■ **Provided passage**:
BEGIN

Q: I’m concerned that dropping D3D9 will cause me to lose a significant market share.
Steam stats reveals that D3D9 Hardware is sitting around 1% of the market share. That hardware is more than 10 years old.
However, there a lot of machines that are D3D10 or D3D11 level hardware running on Windows XP. Specially in China.
To support that combo (XP + D3D10/11 level GPU), Ogre uses the GL3+ RenderSystem (OpenGL 3.3) which should deliver equal or faster performance than even the D3D11 RenderSystem.
In other words, no significant market share is lost at all. Unreal Engine 4 is also following the same approach.
Q: Is D3D11 slower than D3D9?
If we put two exact machines (apples to apples comparison), DX11 level hardware; one running on Windows XP (D3D9) the other running on Windows 7/8 (D3D11) and assuming both are well written; D3D11 should outperform D3D9 by a large margin.
Q: You said D3D11 is faster than D3D9, but my experience says otherwise…
In order for a D3D11 application to perform fast, it needs to be well written. A lot of games and engines, including Ogre 1.x; force the “D3D9 style of doing things” into D3D11. This only results in D3D11 running slower than D3D9.
Ogre 2.0 Final is being deeply refactored to render graphics the “D3D11 way”.
Just as a simple example, during rendering D3D9 forces us to send almost all parameters to the shaders every frame for every object.

END

■ **Supplied information**:
BEGIN

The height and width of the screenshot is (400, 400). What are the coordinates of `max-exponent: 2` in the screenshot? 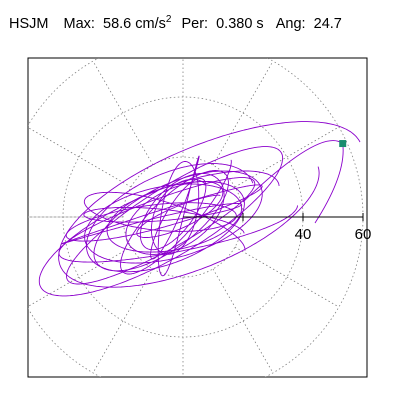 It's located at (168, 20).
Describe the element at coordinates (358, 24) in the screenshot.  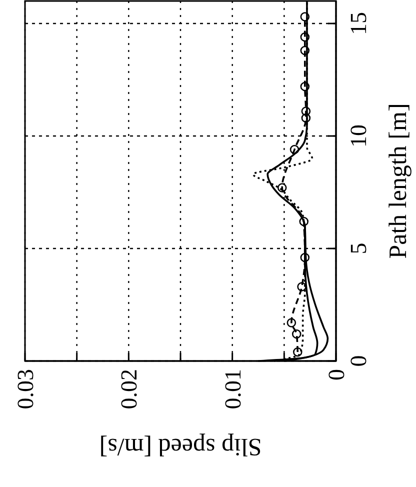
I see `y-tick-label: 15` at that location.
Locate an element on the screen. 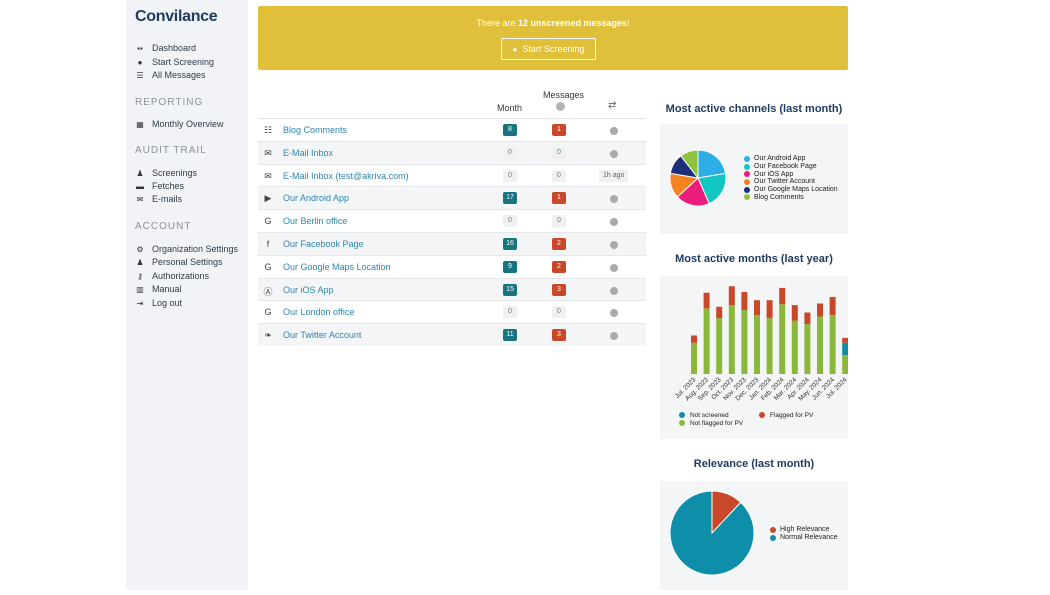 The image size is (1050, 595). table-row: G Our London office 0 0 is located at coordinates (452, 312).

END
BEGIN

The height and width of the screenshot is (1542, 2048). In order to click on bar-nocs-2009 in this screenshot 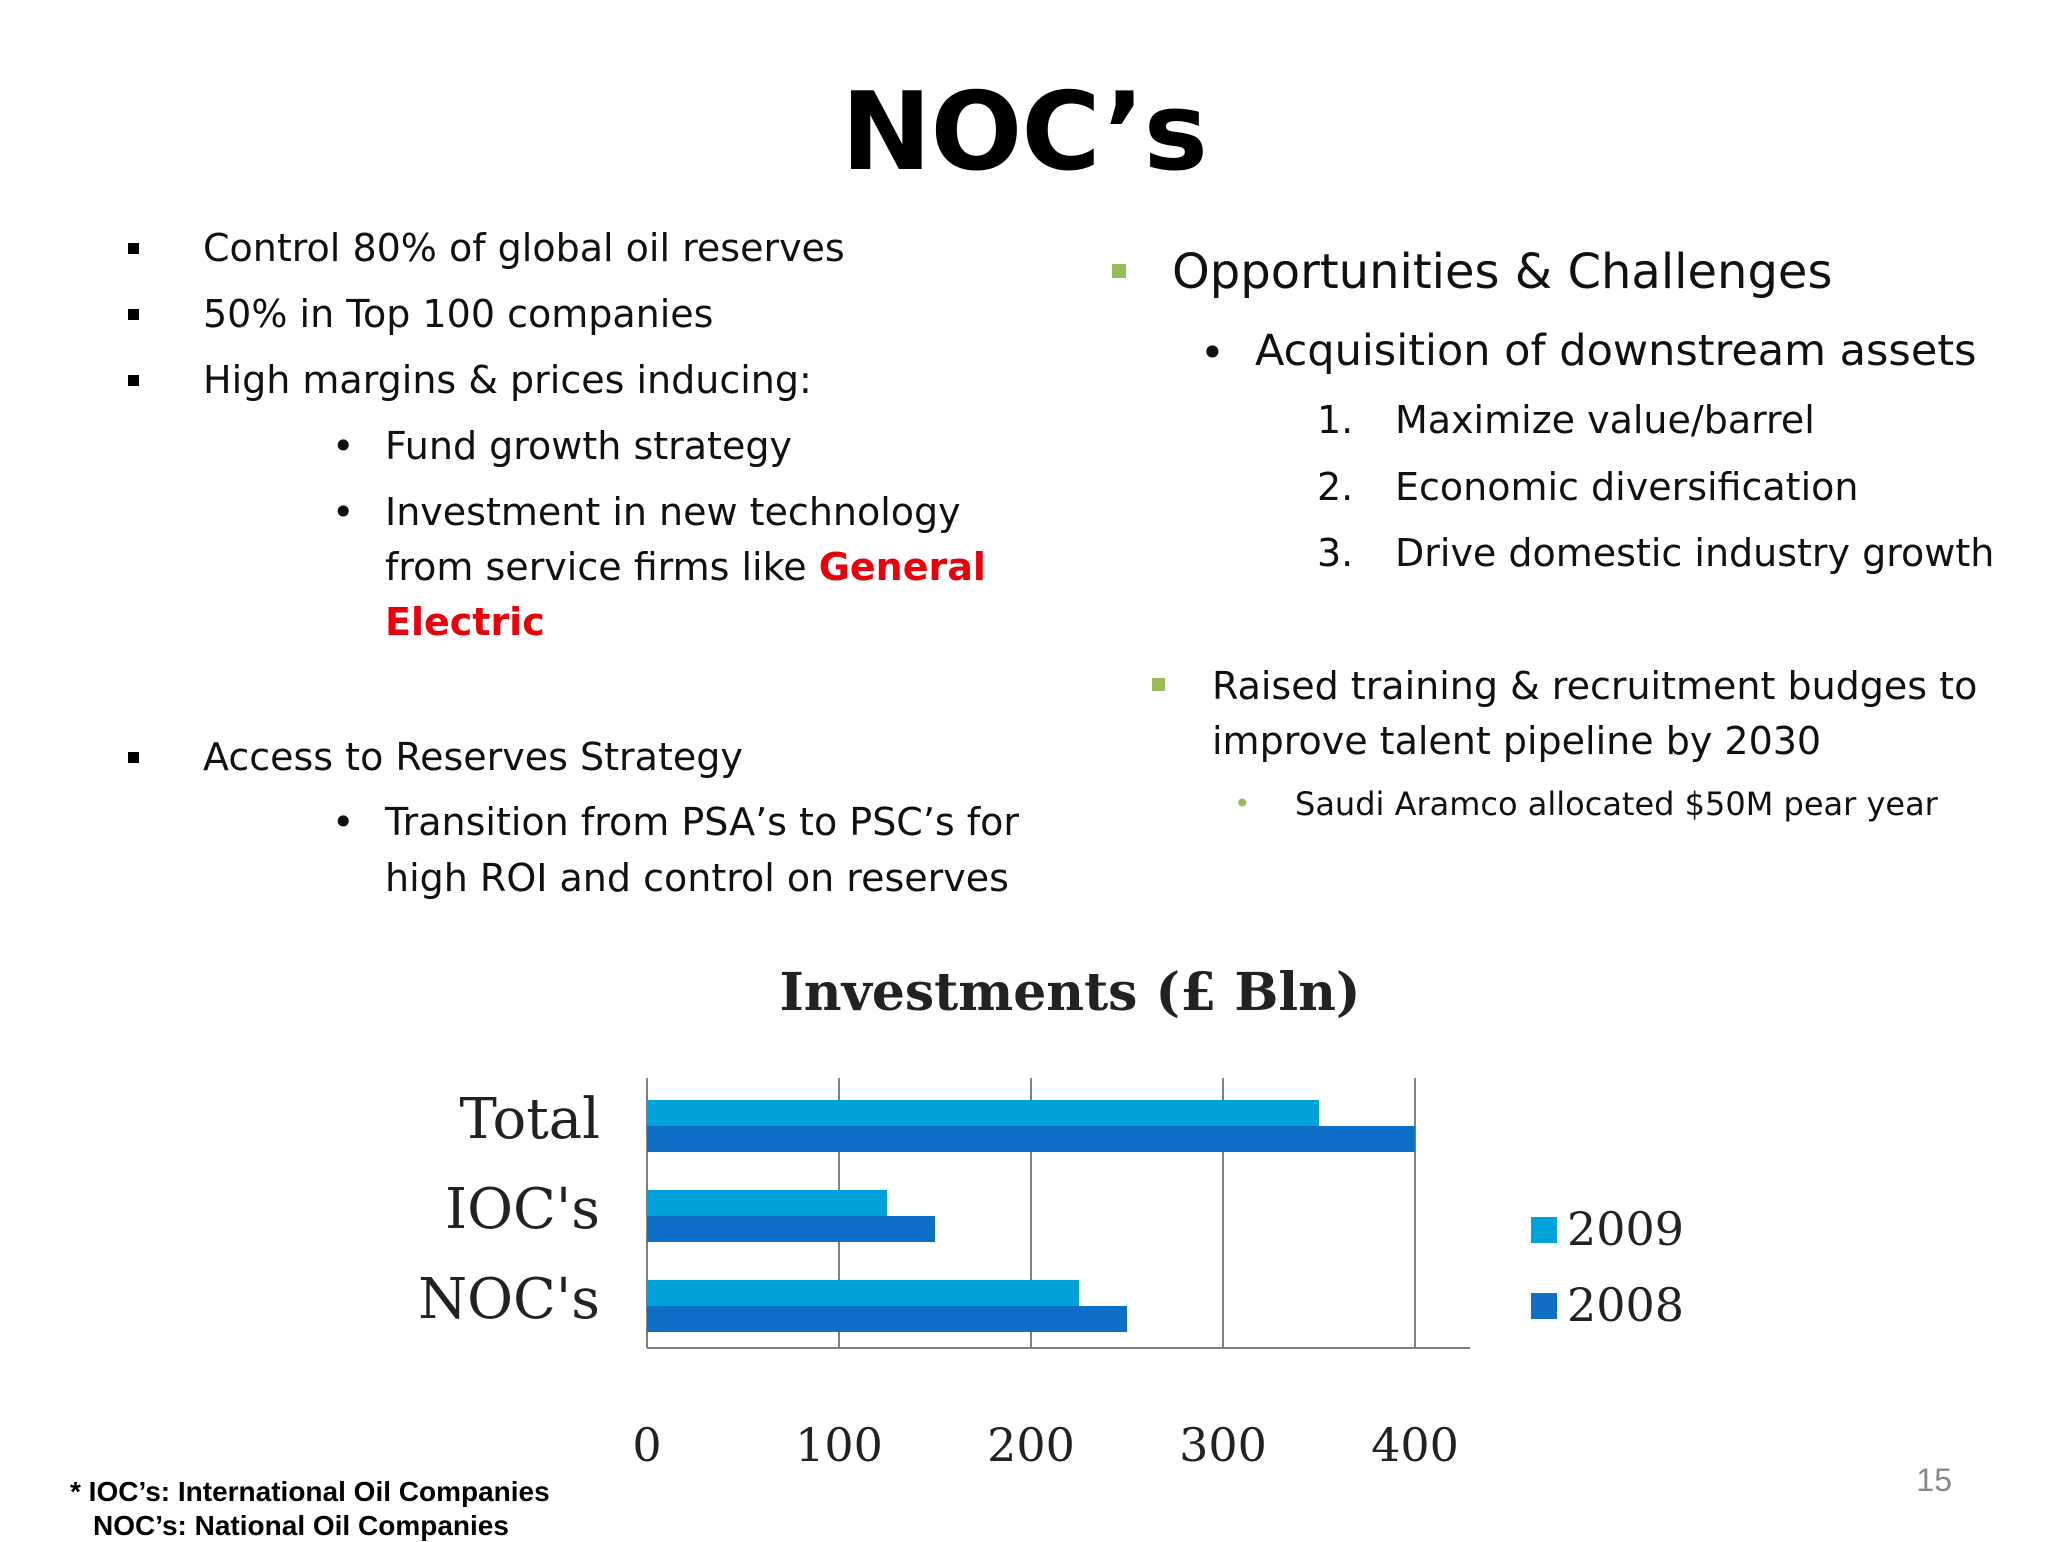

END

■ **Check your understanding**:
1) In the FAQ on dropping D3D9 support in Ogre, which RenderSystem handles Windows XP machines with D3D10 or D3D11 level GPUs?
2) Pick up the FAQ on dropping D3D9 support in Ogre after its last sentence and keep writing.

■ **Results for the exercise**:
1) The GL3+ RenderSystem (OpenGL 3.3).

2)
Both GL3+ and D3D11 instead, introduce the concept of “constant buffers” which allows us to split parameters by update frequency. Parameters like lights’ data is shared across all objects, thus we only need to send them once per frame. Parameters like diffuse, specular rarely change and can be uploaded only once and be kept in the GPU until they change. Only stuff like transform matrices needs to be sent every frame for every object.
Thus the the CPU overhead is greatly reduced. But in order to do that, the code first needs to separate the data by update frequency. And the new Hlms (high level material system) does exactly that.
There are other improvements, like better instancing, texture arrays, or in GL3+’s case, MultiDrawIndirect and persistent mapping; which is the holy grail of low API overhead.
Q: You mention GL3+, but isn’t OpenGL incredibly slow?
GL3+ is receiving a huge amount of attention from me (Matías Goldberg aka dark_sylinc). A lot of of bugs have been fixed. Profilers used to show >80% of redundant API calls. Right now it’s sitting between 25-35% of redundant API calls depending on the scene; thanks to the Hlms.
And there’s still AZDO rendering coming which we hope should lower the number of redundant API calls to less than 5%; while also reducing the overall number of non-redundant API calls too.
D3D11 is also receiving a lot of attention from another Ogre dev; and as soon as I finish with GL3+; I will also try to focus my attention to D3D11.
However, I may shift my attention towards D3D12 directly since the AZDO low level/explicit memory manager can be reused for D3D12 and is therefore a better fit.
Q: One big buffer for all meshes. Isn’t this wasteful?
Yes but No.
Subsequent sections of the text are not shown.